G-d (with a smirk): Only if you want free.
Man that hurt, but I do feel so much more free to experience and give out love.
This week in school we had a number of speakers cancelled and moved around so on Thursday all we did was worship for over 2 hours. It was oh so sweet, but I was feeling like I’d had my fill of G-d this week, so I wasn’t fully engaging and just checking out. G-d started to speak to me and reminded me of why shepherds anoint their sheep with oil, it helps the sheep avoid infections and always helps when they get stuck in bushes among other things. He then showed me my heart and he started to rub oil over it and I felt it really begin to sooth the ache I’ve become accustomed to. one of the girls in my RG came over and said G-d had more for me and he was overflowing oil in me, I still find it humorous when he chooses to confirm the things he speaks to me through my RG family.

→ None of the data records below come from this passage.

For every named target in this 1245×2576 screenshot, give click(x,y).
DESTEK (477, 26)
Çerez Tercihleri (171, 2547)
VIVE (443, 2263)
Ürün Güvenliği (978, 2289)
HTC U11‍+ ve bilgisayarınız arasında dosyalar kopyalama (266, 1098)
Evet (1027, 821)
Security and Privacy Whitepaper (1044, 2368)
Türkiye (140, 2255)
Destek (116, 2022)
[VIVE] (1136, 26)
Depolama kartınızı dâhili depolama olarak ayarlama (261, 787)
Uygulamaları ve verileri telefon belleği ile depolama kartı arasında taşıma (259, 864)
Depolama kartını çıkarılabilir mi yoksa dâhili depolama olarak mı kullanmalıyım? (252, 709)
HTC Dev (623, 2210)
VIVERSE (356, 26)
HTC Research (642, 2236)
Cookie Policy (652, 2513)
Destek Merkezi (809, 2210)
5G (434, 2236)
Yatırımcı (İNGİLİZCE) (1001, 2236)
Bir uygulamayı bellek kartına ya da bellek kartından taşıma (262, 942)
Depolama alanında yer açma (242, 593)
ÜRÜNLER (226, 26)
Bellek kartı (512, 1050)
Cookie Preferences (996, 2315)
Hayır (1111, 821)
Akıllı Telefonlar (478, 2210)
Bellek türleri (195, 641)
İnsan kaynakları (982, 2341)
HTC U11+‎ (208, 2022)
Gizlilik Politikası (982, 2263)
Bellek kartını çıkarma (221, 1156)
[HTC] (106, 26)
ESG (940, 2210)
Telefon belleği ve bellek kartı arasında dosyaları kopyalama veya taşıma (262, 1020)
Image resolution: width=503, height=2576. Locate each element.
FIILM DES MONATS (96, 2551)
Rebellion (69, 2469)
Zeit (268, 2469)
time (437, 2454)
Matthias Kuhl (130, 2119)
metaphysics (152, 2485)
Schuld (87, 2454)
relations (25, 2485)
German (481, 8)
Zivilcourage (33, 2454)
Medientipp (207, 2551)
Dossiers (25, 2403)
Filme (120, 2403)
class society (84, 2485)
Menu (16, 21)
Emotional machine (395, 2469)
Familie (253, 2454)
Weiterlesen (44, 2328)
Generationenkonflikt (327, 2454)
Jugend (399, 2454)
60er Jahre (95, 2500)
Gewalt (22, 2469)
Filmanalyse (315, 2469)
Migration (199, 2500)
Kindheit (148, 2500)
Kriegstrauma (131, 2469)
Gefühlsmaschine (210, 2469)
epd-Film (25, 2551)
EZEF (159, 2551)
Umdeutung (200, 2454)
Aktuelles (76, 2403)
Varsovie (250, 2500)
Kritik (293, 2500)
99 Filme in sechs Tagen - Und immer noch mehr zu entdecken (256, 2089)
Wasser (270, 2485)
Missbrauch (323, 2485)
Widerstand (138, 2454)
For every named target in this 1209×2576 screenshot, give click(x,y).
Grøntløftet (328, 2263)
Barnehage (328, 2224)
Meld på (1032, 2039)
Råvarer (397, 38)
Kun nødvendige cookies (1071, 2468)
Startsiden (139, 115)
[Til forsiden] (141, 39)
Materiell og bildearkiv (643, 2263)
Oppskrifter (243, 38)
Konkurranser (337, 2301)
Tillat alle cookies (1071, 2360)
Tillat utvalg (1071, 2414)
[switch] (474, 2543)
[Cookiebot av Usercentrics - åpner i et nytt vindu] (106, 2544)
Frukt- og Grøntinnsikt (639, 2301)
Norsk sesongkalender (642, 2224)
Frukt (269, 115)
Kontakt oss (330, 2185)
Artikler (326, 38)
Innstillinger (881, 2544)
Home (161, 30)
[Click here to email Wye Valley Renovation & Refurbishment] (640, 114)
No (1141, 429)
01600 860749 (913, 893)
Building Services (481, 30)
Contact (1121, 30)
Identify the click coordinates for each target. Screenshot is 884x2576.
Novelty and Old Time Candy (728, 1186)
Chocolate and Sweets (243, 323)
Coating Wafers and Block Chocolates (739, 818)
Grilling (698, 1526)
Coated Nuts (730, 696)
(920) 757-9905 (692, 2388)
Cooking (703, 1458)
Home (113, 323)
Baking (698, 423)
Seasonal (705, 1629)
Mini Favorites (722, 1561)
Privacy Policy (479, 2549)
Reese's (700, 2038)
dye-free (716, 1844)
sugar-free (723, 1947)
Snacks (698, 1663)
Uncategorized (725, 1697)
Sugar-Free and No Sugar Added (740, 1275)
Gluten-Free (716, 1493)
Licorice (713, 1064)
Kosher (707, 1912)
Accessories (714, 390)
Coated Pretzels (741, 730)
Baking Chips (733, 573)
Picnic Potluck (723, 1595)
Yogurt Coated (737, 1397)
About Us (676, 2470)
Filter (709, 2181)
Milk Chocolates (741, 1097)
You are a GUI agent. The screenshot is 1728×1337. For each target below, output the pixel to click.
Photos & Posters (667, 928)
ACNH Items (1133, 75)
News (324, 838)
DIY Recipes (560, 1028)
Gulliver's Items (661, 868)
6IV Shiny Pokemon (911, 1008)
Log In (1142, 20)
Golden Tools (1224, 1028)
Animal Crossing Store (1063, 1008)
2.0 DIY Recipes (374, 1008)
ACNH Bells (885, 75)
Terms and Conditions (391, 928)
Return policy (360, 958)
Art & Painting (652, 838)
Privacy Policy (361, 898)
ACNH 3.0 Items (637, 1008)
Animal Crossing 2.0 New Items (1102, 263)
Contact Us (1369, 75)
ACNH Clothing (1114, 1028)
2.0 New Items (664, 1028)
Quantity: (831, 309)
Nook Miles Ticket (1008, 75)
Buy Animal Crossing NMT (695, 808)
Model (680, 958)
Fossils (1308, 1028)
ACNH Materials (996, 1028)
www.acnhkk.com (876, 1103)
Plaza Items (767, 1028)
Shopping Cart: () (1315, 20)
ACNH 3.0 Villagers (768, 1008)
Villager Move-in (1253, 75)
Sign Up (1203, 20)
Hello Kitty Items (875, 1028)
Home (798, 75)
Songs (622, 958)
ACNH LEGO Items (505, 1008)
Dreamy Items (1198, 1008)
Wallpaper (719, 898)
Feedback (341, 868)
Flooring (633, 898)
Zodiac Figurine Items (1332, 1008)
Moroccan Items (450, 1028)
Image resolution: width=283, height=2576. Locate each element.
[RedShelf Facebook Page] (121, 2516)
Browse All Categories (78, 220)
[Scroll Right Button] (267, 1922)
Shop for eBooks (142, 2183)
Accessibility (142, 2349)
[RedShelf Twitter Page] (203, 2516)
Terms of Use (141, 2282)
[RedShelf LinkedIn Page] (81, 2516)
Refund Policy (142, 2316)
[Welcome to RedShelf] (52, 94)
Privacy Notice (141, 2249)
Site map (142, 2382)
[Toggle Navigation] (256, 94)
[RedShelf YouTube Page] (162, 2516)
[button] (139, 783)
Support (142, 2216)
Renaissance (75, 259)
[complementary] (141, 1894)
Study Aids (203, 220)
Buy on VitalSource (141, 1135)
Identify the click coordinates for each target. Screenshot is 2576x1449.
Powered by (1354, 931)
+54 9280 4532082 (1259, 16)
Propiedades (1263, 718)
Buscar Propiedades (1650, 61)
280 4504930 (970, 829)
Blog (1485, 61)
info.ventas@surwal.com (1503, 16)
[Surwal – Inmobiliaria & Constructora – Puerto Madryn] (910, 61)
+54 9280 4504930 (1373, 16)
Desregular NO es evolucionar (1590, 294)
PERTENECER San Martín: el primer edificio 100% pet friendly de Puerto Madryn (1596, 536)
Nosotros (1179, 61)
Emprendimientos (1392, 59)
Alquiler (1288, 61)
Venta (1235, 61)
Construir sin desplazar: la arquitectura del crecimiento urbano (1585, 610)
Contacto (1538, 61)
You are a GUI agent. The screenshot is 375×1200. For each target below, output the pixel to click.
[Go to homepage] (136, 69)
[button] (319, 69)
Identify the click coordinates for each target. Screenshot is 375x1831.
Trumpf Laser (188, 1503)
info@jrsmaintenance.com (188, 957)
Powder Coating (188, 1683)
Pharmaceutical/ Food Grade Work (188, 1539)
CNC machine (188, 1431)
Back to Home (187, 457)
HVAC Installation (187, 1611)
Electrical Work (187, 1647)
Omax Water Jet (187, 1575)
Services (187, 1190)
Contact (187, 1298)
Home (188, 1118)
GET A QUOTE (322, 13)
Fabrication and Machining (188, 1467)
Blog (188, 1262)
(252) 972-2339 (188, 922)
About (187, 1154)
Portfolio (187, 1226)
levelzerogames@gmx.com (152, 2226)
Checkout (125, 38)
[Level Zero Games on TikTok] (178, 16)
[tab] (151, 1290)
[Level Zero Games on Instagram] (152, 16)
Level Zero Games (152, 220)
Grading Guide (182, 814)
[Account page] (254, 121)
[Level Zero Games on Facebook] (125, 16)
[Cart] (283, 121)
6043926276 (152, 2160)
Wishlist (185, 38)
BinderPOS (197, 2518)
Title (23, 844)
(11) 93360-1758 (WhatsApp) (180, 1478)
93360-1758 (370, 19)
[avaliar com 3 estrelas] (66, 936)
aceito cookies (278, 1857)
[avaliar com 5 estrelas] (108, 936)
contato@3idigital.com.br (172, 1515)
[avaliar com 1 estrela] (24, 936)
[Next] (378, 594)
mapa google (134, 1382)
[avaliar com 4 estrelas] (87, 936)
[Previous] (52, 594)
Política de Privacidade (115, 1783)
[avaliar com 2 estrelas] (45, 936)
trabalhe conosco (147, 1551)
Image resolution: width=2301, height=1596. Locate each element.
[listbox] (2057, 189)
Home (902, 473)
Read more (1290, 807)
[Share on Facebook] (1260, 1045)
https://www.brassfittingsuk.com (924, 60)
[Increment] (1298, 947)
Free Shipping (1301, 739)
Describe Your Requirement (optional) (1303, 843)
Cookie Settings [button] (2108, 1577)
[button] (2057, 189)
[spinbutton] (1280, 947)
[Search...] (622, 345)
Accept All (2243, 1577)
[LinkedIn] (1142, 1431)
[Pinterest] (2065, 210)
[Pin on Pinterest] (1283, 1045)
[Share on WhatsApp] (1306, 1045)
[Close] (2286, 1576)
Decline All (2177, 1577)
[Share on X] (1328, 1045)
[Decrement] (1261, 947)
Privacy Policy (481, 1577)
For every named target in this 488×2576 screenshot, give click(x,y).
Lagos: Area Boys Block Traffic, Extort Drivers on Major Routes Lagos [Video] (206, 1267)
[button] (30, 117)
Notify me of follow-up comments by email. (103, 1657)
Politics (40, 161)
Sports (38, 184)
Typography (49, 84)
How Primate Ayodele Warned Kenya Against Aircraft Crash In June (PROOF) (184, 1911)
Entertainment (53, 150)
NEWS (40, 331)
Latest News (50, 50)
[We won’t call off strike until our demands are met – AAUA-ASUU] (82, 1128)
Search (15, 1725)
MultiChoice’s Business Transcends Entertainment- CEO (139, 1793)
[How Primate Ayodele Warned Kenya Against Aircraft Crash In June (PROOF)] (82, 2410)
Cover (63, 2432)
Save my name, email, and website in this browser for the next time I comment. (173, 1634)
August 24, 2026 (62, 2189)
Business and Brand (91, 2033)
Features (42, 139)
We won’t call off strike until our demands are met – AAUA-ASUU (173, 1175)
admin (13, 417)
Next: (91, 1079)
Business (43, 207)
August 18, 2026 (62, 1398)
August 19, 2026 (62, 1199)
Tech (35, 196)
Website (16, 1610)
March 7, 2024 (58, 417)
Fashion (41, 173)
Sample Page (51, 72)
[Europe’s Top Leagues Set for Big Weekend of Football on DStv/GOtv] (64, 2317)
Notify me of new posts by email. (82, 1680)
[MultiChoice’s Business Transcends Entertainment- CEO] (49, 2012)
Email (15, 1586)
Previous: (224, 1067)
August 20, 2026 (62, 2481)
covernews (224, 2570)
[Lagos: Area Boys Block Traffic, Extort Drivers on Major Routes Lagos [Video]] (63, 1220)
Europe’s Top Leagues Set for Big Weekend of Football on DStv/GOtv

Amongst all of this I’ve noticed G-d speaking and encountering me in old ways that I haven’t seen in years, the first I noticed was the feeling of goosebumps all over without physical bumps over my skin. When I was a teenager this was how I first would “feel” the presence of G-d.
I also found out what mission trip I’m going on this April, I’m getting to travel up and down California in a bus ministering in colleges throughout the state. If I’m honest I just put it down to obedient, when I initially selected it I was like no I’m going to New Zealand I just need to fill out the other 6 of 7 choices. But as I wrote down my reasons for each choice, reorganized and reselected choices, this trip slowly moved up to maybe my 3rd choice, behind New Zealand and Ireland. But I still didn’t think it was going to happen. This trip still costs money, less than the international ones but still costs $1300 and I will have to fundraise. G-d has been telling me to stop working about money which is hard because even though I have paid off my tuition in full, I still have enough money to get me through to at least January but after that I have no plan. There is the money I’m owed from the liquidation of one of my former clients and if I got everything I’m owed it would probably pay for me to do 2nd year as well as pay for my expenses and mission trip this year, but that isn’t something I can count on, so all I have is to trust G-d and maybe apply for the green card lottery.
I’m looking into maybe designing up some t-shirts/merch that you could buy so you get something out of sponsoring my trip, they’ll be black of course I’m just figuring out designs and how to sell/ship them.
If I never made it clear I welcome your questions, I’m writing this in part to process but also to cultivate conversation with all yous who read this.